■ **Problem to work on**: Render every line of the listing below as a Markdown table with the columns Row and Line, giving each line its row number and skipping blank lines. Leave the pictures out.

■ **Dataset excerpts**:
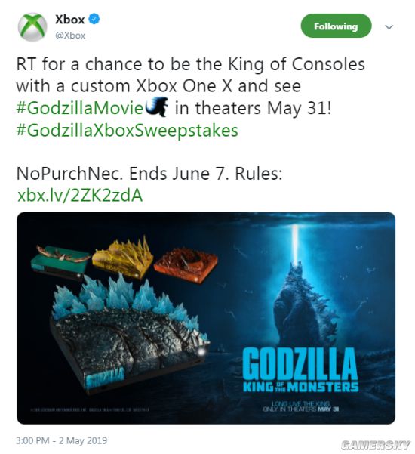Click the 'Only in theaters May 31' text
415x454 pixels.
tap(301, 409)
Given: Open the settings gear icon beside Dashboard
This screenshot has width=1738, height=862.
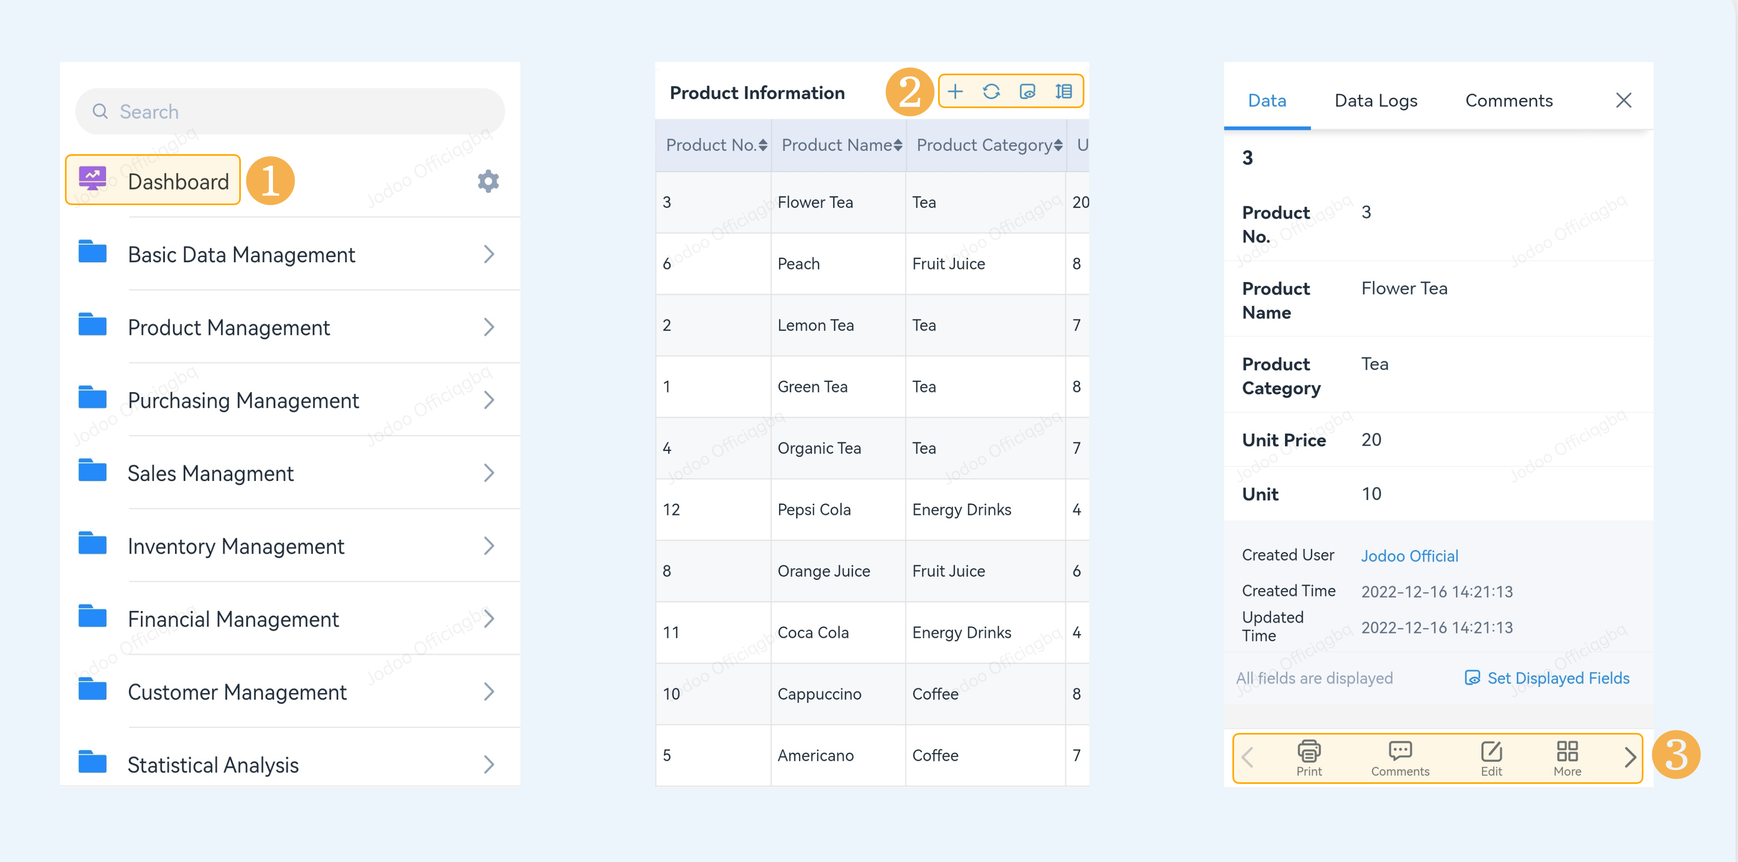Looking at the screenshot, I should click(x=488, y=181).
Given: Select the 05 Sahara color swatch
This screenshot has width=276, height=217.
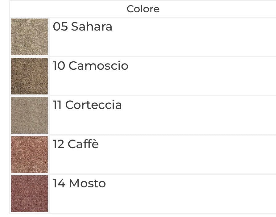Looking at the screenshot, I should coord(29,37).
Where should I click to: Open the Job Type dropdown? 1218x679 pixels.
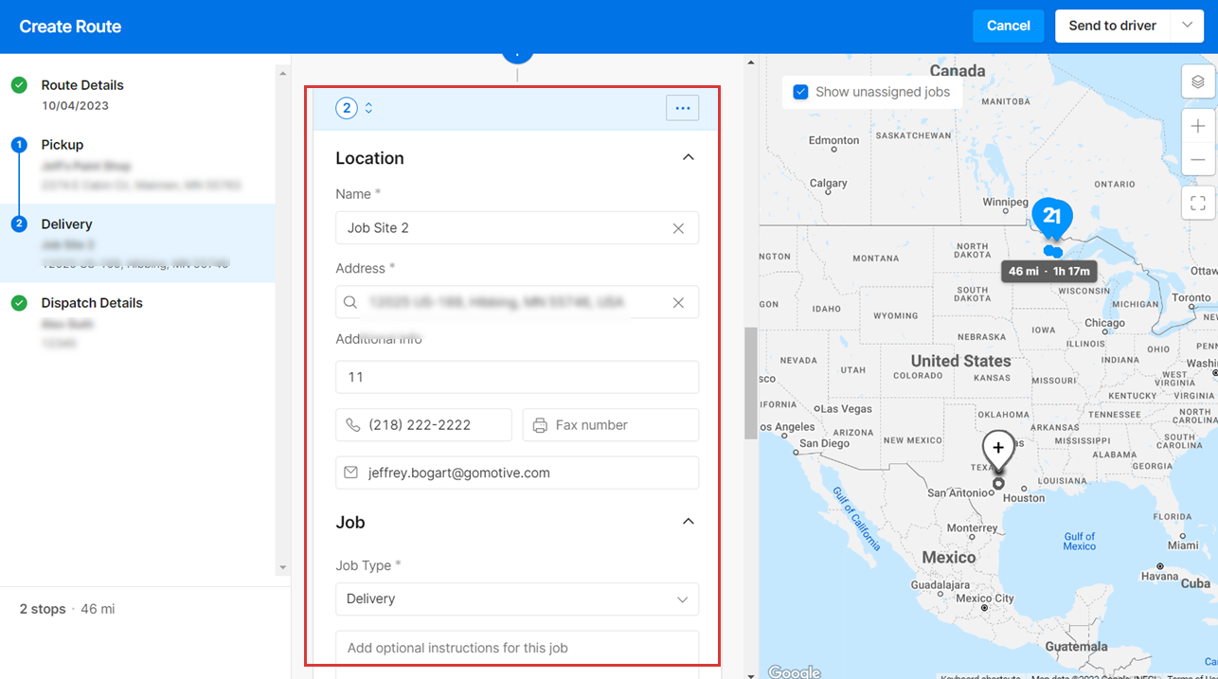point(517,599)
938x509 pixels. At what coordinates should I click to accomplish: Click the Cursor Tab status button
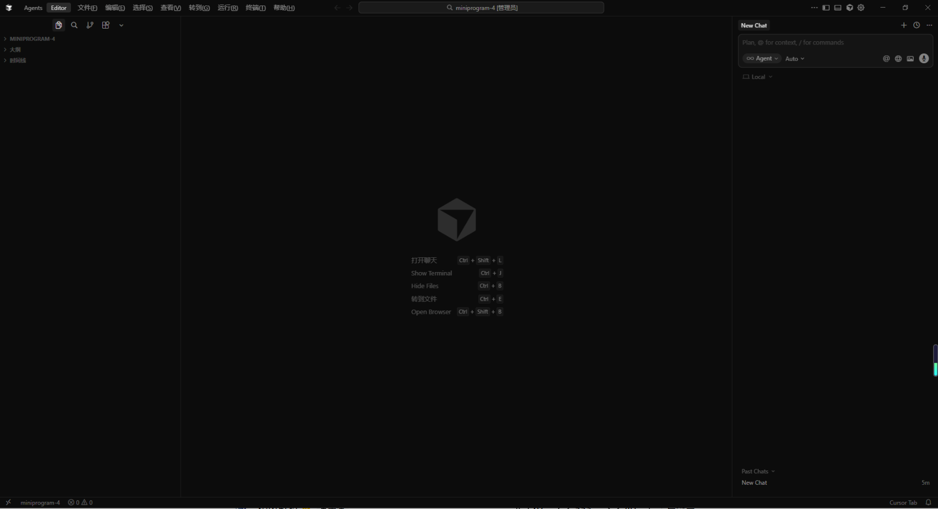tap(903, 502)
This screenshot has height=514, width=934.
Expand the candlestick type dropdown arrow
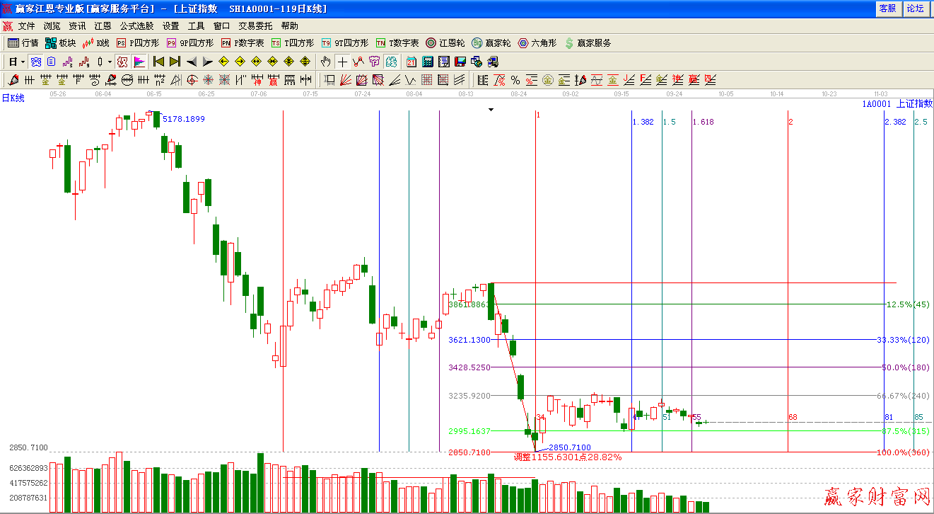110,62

■ **Solution to this exercise**:
| Row | Line |
|---|---|
| 1 | Click the 'Only in theaters May 31' text |
| 2 | 415x454 pixels. |
| 3 | tap(301, 409) |
| 4 | Given: Open the settings gear icon beside Dashboard |
| 5 | This screenshot has width=1738, height=862. |
| 6 | Looking at the screenshot, I should click(x=488, y=181). |
| 7 | Given: Select the 05 Sahara color swatch |
| 8 | This screenshot has width=276, height=217. |
| 9 | Looking at the screenshot, I should coord(29,37). |
| 10 | Where should I click to: Open the Job Type dropdown? 1218x679 pixels. |
| 11 | point(517,599) |
| 12 | 938x509 pixels. At what coordinates should I click to accomplish: Click the Cursor Tab status button |
| 13 | tap(903, 502) |
| 14 | This screenshot has height=514, width=934. |
| 15 | Expand the candlestick type dropdown arrow |
| 16 | 110,62 |